Hao Lang,Yinhe Zheng,Yixuan Li,Jian Sun,Fei Huang,Yongbin Li
2023-12-27
Abstract:Out-of-distribution (OOD) detection is essential for the reliable and safe deployment of machine learning systems in the real world. Great progress has been made over the past years. This paper presents the first review of recent advances in OOD detection with a particular focus on natural language processing approaches. First, we provide a formal definition of OOD detection and discuss several related fields. We then categorize recent algorithms into three classes according to the data they used: (1) OOD data available, (2) OOD data unavailable + in-distribution (ID) label available, and (3) OOD data unavailable + ID label unavailable. Third, we introduce datasets, applications, and metrics. Finally, we summarize existing work and present potential future research topics.
Computation and Language,Artificial Intelligence,Machine Learning
What problem does this paper attempt to address?

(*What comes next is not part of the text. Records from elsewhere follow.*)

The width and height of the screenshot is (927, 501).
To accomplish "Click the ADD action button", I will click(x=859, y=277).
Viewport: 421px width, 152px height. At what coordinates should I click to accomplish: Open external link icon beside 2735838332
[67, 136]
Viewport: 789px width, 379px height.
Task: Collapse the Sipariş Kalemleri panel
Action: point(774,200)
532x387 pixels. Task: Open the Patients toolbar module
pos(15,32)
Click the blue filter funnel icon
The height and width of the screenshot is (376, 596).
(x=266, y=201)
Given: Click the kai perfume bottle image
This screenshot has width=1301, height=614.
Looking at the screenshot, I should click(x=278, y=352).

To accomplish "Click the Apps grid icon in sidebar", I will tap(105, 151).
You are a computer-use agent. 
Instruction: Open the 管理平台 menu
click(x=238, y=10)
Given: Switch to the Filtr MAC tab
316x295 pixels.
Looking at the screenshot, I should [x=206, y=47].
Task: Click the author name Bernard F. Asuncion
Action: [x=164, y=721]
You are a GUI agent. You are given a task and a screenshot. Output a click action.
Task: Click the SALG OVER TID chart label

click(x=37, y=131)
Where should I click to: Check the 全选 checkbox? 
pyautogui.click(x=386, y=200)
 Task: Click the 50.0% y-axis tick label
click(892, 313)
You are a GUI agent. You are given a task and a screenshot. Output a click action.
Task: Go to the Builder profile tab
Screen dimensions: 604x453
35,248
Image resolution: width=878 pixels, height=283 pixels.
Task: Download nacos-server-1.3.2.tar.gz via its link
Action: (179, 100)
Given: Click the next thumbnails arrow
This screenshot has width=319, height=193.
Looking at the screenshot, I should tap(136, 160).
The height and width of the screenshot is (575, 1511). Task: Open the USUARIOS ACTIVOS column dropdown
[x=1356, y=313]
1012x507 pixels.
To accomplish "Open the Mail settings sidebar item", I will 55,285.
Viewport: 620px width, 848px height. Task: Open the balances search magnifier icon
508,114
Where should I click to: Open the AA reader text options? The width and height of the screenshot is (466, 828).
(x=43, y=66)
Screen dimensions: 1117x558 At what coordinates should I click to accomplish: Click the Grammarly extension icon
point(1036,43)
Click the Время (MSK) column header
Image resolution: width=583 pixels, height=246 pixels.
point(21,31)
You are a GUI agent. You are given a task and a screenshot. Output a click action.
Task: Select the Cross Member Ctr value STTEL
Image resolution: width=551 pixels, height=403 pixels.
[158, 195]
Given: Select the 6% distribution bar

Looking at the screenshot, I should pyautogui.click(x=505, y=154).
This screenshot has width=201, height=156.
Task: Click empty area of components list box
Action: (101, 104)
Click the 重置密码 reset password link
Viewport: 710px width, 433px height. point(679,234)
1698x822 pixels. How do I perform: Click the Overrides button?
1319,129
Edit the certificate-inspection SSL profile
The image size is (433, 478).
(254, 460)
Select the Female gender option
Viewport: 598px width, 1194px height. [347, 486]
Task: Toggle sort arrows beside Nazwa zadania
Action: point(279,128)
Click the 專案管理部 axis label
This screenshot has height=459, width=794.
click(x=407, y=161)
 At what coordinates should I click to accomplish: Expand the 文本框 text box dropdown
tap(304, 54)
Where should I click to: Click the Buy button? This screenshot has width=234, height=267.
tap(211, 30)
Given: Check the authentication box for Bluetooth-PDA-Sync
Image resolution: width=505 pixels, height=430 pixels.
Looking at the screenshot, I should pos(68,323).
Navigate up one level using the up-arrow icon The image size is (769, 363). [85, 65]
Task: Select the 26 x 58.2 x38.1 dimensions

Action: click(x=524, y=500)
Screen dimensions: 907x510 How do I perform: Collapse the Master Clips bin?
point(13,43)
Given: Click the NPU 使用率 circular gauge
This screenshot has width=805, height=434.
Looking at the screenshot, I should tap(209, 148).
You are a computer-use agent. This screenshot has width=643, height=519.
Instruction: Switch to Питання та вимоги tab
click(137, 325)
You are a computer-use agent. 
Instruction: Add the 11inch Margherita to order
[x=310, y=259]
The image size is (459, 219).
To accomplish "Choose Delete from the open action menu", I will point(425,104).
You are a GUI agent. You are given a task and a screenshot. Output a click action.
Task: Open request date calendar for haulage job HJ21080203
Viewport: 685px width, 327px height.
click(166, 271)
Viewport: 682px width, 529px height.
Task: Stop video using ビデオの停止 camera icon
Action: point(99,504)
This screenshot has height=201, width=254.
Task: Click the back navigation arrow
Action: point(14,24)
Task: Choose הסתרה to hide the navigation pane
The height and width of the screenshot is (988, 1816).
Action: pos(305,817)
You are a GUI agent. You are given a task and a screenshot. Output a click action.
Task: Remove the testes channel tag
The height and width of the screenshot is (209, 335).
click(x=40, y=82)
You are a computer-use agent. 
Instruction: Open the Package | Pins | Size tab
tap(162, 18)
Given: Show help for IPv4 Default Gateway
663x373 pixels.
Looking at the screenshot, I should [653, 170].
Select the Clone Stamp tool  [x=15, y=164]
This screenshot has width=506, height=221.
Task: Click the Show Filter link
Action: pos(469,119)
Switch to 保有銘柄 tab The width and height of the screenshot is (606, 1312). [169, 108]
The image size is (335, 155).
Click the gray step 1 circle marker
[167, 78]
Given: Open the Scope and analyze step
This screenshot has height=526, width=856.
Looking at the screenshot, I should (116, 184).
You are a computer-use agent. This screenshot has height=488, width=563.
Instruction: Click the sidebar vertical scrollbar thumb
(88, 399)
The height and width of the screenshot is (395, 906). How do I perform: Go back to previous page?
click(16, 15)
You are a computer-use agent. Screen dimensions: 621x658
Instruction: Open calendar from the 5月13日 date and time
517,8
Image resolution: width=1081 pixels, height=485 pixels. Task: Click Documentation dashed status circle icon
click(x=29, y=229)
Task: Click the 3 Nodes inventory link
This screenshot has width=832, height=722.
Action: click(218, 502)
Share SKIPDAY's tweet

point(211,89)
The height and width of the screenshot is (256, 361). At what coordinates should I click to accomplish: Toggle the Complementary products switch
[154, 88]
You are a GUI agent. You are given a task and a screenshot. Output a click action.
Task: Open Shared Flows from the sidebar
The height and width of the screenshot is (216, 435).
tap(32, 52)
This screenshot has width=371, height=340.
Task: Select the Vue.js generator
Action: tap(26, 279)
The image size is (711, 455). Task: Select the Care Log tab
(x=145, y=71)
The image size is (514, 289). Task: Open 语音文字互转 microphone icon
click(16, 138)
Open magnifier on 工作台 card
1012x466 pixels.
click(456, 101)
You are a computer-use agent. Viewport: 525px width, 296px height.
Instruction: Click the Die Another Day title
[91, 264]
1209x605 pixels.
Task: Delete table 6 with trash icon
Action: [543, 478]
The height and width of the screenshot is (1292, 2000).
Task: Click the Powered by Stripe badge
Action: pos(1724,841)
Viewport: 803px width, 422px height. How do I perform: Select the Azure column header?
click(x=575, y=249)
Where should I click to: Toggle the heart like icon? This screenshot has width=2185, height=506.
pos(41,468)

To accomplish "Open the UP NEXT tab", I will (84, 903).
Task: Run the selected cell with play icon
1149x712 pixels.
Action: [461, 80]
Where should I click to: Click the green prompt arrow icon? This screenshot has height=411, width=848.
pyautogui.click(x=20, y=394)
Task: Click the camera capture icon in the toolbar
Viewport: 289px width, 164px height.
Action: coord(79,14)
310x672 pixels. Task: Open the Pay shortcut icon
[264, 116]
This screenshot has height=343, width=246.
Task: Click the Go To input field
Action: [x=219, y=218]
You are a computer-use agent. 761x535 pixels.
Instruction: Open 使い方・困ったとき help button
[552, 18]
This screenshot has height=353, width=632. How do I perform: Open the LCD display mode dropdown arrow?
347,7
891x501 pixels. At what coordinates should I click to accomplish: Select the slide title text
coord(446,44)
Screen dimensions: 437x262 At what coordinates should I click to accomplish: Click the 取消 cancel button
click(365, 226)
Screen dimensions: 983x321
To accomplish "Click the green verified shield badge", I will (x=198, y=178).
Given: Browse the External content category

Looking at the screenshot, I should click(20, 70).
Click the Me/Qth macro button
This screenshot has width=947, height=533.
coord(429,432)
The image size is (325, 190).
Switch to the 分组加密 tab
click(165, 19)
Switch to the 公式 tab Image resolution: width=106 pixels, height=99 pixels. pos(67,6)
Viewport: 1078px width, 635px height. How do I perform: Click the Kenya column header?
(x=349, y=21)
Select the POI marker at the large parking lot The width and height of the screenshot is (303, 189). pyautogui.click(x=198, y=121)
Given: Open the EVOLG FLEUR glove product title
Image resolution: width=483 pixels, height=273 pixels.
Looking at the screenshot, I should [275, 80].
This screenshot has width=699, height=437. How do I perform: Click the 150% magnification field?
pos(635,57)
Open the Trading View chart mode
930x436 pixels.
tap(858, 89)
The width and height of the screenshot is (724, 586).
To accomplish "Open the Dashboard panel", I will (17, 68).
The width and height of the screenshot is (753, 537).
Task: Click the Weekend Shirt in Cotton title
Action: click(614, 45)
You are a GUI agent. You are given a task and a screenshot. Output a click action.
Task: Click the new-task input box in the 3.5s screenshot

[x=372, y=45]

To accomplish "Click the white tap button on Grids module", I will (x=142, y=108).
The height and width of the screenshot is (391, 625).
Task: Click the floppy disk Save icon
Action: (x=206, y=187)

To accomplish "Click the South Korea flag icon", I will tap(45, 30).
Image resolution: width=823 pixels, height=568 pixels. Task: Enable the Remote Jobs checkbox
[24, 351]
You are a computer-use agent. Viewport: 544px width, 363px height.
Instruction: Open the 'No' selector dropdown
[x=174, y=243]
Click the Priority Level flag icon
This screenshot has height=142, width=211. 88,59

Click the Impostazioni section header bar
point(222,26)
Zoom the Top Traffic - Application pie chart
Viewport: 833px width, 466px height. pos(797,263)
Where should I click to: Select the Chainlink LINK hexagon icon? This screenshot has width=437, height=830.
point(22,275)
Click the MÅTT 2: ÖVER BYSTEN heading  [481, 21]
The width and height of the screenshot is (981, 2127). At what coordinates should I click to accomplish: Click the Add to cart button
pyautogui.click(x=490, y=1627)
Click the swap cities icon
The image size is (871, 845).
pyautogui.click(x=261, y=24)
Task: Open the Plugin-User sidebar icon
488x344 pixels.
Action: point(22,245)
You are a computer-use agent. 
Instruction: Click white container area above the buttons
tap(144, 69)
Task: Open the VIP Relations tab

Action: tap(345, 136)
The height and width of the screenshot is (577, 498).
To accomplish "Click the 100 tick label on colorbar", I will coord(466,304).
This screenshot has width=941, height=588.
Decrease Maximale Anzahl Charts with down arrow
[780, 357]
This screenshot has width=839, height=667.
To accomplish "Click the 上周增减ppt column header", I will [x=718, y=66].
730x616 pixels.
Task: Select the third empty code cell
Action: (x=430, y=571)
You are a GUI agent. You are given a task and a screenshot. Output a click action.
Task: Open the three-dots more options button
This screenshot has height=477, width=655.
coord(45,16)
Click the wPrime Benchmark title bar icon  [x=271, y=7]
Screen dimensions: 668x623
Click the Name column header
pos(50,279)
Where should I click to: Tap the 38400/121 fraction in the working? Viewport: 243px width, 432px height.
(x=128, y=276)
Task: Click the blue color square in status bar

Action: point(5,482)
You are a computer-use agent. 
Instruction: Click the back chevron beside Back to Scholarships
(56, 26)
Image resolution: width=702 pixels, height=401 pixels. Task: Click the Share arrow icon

The main focus of this paper is **Out-of-Distribution (OOD) detection** in the field of Natural Language Processing (NLP). Specifically, the goals of the paper are: 1. **Definition and Classification**: Provide a formal definition of OOD detection and distinguish it from other related fields such as domain generalization, domain adaptation, and zero-shot learning. 2. **Review Progress**: Review the progress made in OOD detection in recent years, with a particular focus on NLP methods. 3. **Propose a Classification System**: Classify existing detection methods based on the availability of OOD data into three categories: - Situations where OOD data is available. - Situations where OOD data is not available but In-Distribution (ID) labels are available. - Situations where neither OOD data nor ID labels are available. 4. **Introduce Datasets, Applications, and Evaluation Metrics**: Discuss the datasets, application scenarios, and commonly used performance evaluation metrics for OOD detection. 5. **Summary and Outlook**: Summarize the existing work and propose future research directions. This study aims to fill the gap in the NLP field regarding OOD detection reviews, emphasizing the unique challenges of NLP such as discrete input space, complex output structures, and the handling of contextual information. Additionally, the paper discusses the advantages and disadvantages of different methods and proposes a novel classification system to guide future research work.